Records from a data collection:
________________________

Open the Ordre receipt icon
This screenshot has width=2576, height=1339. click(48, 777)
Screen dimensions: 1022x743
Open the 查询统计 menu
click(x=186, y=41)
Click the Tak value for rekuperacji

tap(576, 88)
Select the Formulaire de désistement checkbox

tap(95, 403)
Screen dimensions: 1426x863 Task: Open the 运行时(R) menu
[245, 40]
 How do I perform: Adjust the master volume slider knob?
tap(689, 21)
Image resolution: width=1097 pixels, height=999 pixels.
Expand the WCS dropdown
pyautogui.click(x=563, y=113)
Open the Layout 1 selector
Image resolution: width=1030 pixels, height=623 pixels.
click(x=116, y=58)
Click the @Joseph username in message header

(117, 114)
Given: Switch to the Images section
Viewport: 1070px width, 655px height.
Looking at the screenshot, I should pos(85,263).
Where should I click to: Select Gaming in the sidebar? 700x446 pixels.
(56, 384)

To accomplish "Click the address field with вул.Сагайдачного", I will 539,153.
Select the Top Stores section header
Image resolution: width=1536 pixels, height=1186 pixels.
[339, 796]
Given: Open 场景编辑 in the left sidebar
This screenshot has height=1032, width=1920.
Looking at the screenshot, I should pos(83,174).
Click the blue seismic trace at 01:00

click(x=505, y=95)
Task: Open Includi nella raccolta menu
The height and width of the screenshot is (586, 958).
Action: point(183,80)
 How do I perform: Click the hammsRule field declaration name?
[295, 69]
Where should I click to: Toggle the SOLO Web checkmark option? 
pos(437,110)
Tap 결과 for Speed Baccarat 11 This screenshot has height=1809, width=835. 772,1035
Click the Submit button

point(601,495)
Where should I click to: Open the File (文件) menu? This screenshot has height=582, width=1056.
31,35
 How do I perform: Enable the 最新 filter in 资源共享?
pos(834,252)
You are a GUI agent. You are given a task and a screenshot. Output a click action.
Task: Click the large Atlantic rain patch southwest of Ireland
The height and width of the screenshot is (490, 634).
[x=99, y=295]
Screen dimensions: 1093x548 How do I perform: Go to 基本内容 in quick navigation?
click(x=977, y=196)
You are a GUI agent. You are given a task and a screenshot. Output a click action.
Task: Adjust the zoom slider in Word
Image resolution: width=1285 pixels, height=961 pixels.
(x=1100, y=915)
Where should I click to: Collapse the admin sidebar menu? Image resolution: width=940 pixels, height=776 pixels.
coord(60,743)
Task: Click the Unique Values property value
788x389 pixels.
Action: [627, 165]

________________________

Work required — Out of the entries above, write out only the lines between the line holding "How do I perform: Enable" and the line holding "Task: Click the Unique Values property value", inclusive, each exactly as given.

Answer space —
 How do I perform: Enable the 最新 filter in 资源共享?
pos(834,252)
You are a GUI agent. You are given a task and a screenshot. Output a click action.
Task: Click the large Atlantic rain patch southwest of Ireland
The height and width of the screenshot is (490, 634).
[x=99, y=295]
Screen dimensions: 1093x548 How do I perform: Go to 基本内容 in quick navigation?
click(x=977, y=196)
You are a GUI agent. You are given a task and a screenshot. Output a click action.
Task: Adjust the zoom slider in Word
Image resolution: width=1285 pixels, height=961 pixels.
(x=1100, y=915)
Where should I click to: Collapse the admin sidebar menu? Image resolution: width=940 pixels, height=776 pixels.
coord(60,743)
Task: Click the Unique Values property value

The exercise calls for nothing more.